It’s the last Ruff Reads of our spring season and for our final book exploring the themes in As You Like It, we’re diving into true experiences of exile and refuge.
THE DISPLACED: REFUGEE WRITERS ON REFUGEE LIVES edited by Viet Thanh Nguyen
Thursday June 25 at 8pm on Zoom
The Displaced: Refugee Writers on Refugee Lives is available as an audiobook, an ebook, through your library, or for 10% off at our favourite indie Toronto bookshop Queen Books (when you mention Ruff Reads!).
DM us or contact christine@shakespeareintheruff.com for the Zoom link. (Don’t have time to read or watch, but still interested in the conversation? Join us anyway!)
About The Displaced: Refugee Writers on Refugee Lives:
In January 2017, Donald Trump signed an executive order stopping entry to the United States from seven predominantly Muslim countries and dramatically cutting the number of refugees allowed to resettle in the United States each year. The American people spoke up, with protests, marches, donations, and lawsuits that quickly overturned the order. But the refugee caps remained.

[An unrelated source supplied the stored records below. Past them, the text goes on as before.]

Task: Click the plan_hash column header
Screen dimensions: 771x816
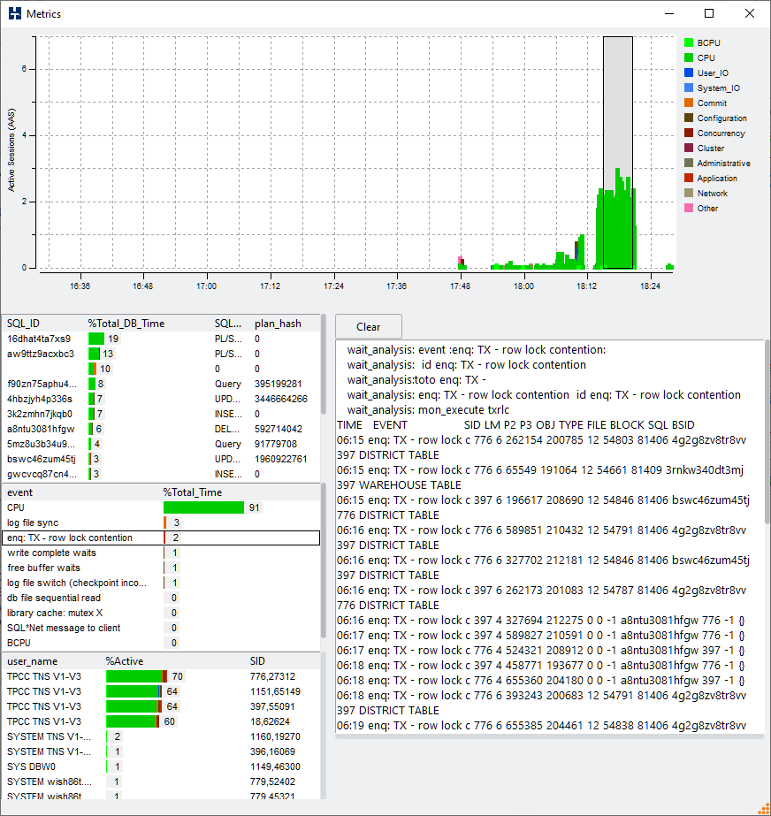Action: (x=278, y=324)
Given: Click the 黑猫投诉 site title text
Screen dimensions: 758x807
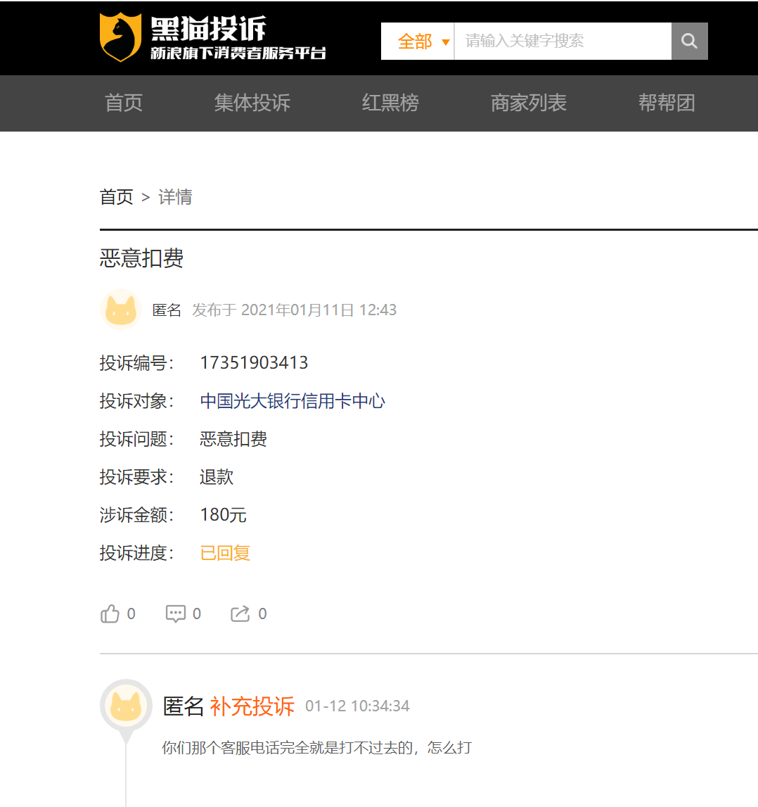Looking at the screenshot, I should pyautogui.click(x=209, y=28).
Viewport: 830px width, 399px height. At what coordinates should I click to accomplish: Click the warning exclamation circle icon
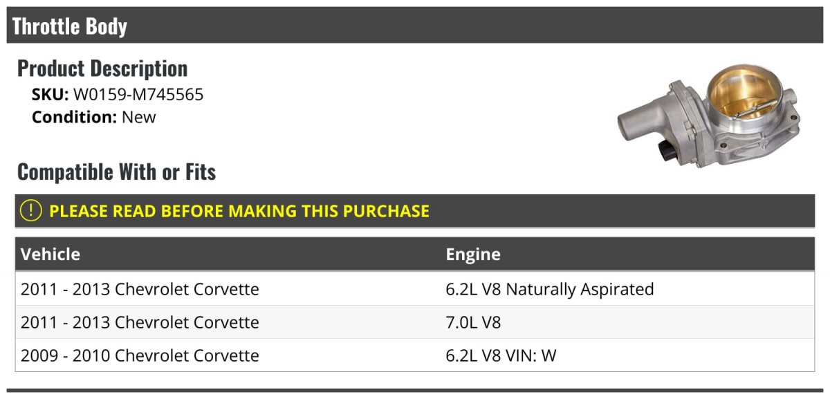click(30, 211)
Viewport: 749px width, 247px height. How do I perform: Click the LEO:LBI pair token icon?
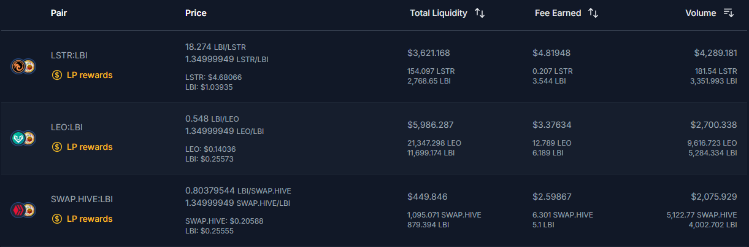tap(23, 138)
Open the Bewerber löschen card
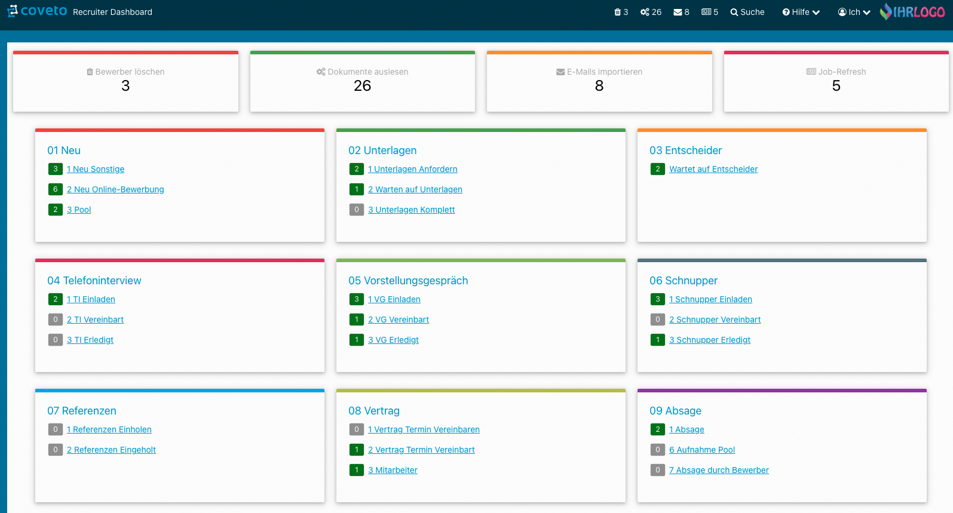Screen dimensions: 953x513 [x=125, y=81]
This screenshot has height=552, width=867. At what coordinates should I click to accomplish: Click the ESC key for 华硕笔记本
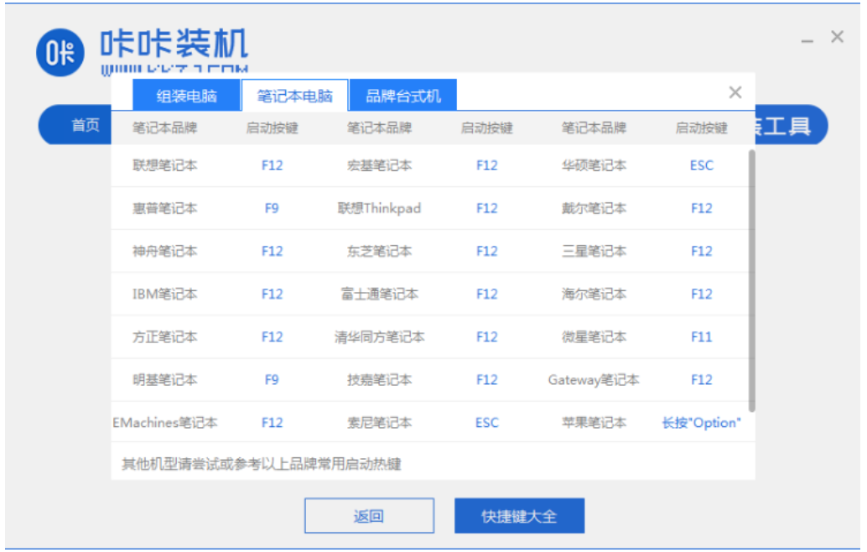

In The Displaced, Pulitzer Prize–winning writer Viet Thanh Nguyen, himself a refugee, brings together a host of prominent refugee writers to explore and illuminate the refugee experience. Featuring original essays by a collection of writers from around the world, The Displaced is an indictment of closing our doors, and a powerful look at what it means to be forced to leave home and find a place of refuge.
About Viet Thanh Nguyen:
Viet Thanh Nguyen was born in Vietnam and raised in America. He is the author of The Sympathizer, awarded the 2016 Pulitzer Prize in Fiction. His most recent book, To Save and to Destroy, explores the idea of being an outsider. He is also the author of the short story collection The Refugees; the nonfiction book Nothing Ever Dies, a finalist for the National Book Award and the National Book Critics Circle Award; the children’s book Simone along with illustrator Minnie Phan; the sequel to The Sympathizer, The Committed; the nonfiction book A Man of Two Faces: A Memoir, A History, A Memorial, longlisted for the National Book Award; and is the editor of an anthology of refugee writing, The Displaced, as well as a co-editor of The Cleaving: Vietnamese Writers in the Diaspora. He is a University Professor and the Aerol Arnold Professor of English and American Studies and Ethnicity at the University of Southern California and a recipient of fellowships from the Guggenheim and MacArthur foundations. He lives in Los Angeles.